We have to hope that the experts and politicians are right when they say that Spain’s economy is leaving recession, that the Canaries will flourish next year, and that the bottom has well and truly been reached, leaving up the only way to go. We have to hope because things have never been worse here than over the last two years, with the Canaries second only to Extremadura in Spain’s table of risk of poverty and social exclusion. Some 33.2%, roughly the same percentage of unemployed, are “suffering poverty”, a number that has hardly changed since 2011 when it was 35%.

This is the story which emerges from the Encuesta de Condiciones de Vida de 2012, published yesterday by the Instituto de Estadística de Canarias (INE). There is also another indicator, however, and that seems to contradict those experts and politicans because the statistics show that the risk of poverty or social exclusion is rising. It is now 39,7%, the highest in all Spain. This is the index that will be used by the EU to calibrate its Europe 2020 strategy. I hope they calibrate well, because things are not looking good, and if that level of risk becomes reality, we will have virtually 40% poverty – in real terms – in these islands.

 

3 Comments

  1. Janet. Your point regarding the economy and Spain’s prosperity are extremely valid.

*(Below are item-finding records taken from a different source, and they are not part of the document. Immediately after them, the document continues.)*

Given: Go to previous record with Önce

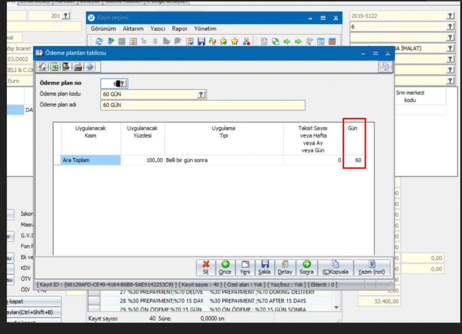Looking at the screenshot, I should click(225, 268).
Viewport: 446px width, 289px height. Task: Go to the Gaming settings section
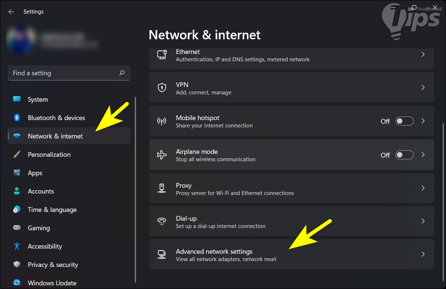click(x=39, y=228)
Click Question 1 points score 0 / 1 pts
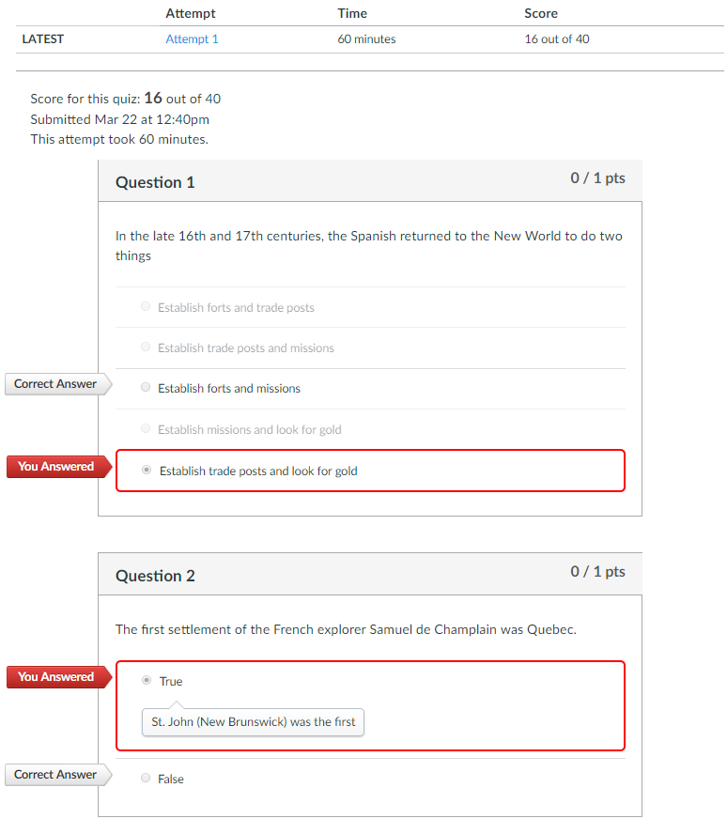 pos(597,178)
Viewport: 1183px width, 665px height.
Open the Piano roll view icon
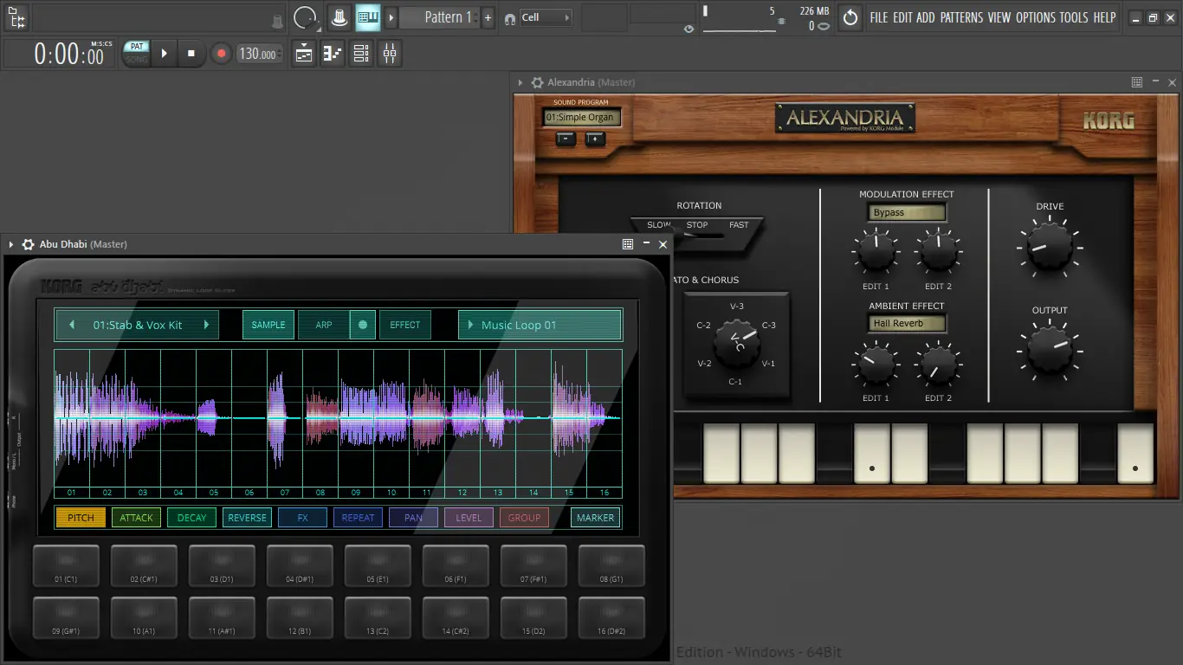coord(333,54)
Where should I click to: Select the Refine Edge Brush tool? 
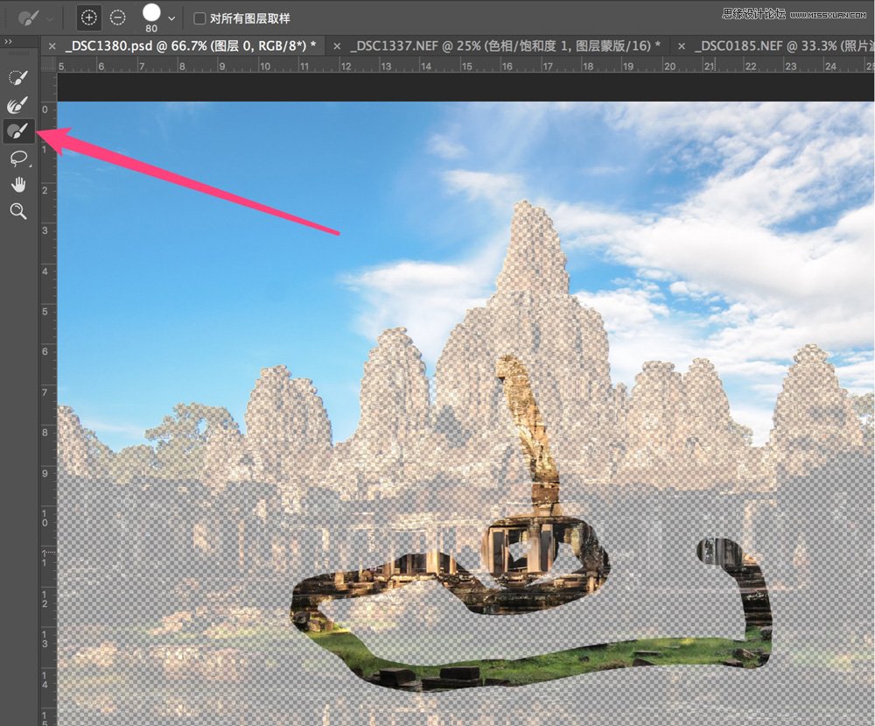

    OK, I admit up-front that I am not a ‘lover’ of the Euro – but only for one reason; a single currency will only work within a single financial and political union. In other words a United Nations of Europe (maybe a better use of words than a United States of Europe). However, it has become obvious that ‘leaders’ with the Eurozone have no desire to go down that route – for the foreseeable future.

    My point however is that in order for Spain to exit it’s current fiscal and social problems it must increase it’s competitiveness and it simply can’t do that when strapped to the Euro, and the much stronger economies (namely Germany), despite what ‘leaders’ say. To them it’s just a political project.

    A significant part of Spain’s GDP comes from tourism and places like Adeje rely on that income. Now it does not take a genius to work out that if Spain did not use the Euro, but some other coinage which attracted a more favourable exchange rate in the market, then that in itself would boost tourism rates and income.

    Unfortunately, there is fat chance of that happening so no, Spain’s financial and social recovery is not assured. Consequently, I fear that attempts to boost wealth with strategies, such as the one for La Caleta, will continue. Personally, I don’t see it working and the people of Spain will continue to suffer the consequences.


  2. I think that there are some signs of the recession easing but if more people going to Spain continue to look for all inclusive holidays this will do nothing to help the local economies.

    In Torremolinos there are now 15 hotels offering AI, even though the local Ayunamiento had previously blocked requests from hotels to go AI. It can only be a bad things for any area of Spain that depends so much on tourism. It would be sad if AI hotels increased in the Canary Islands and meant that people were not spending their money in the wider community and helping that community to prosper.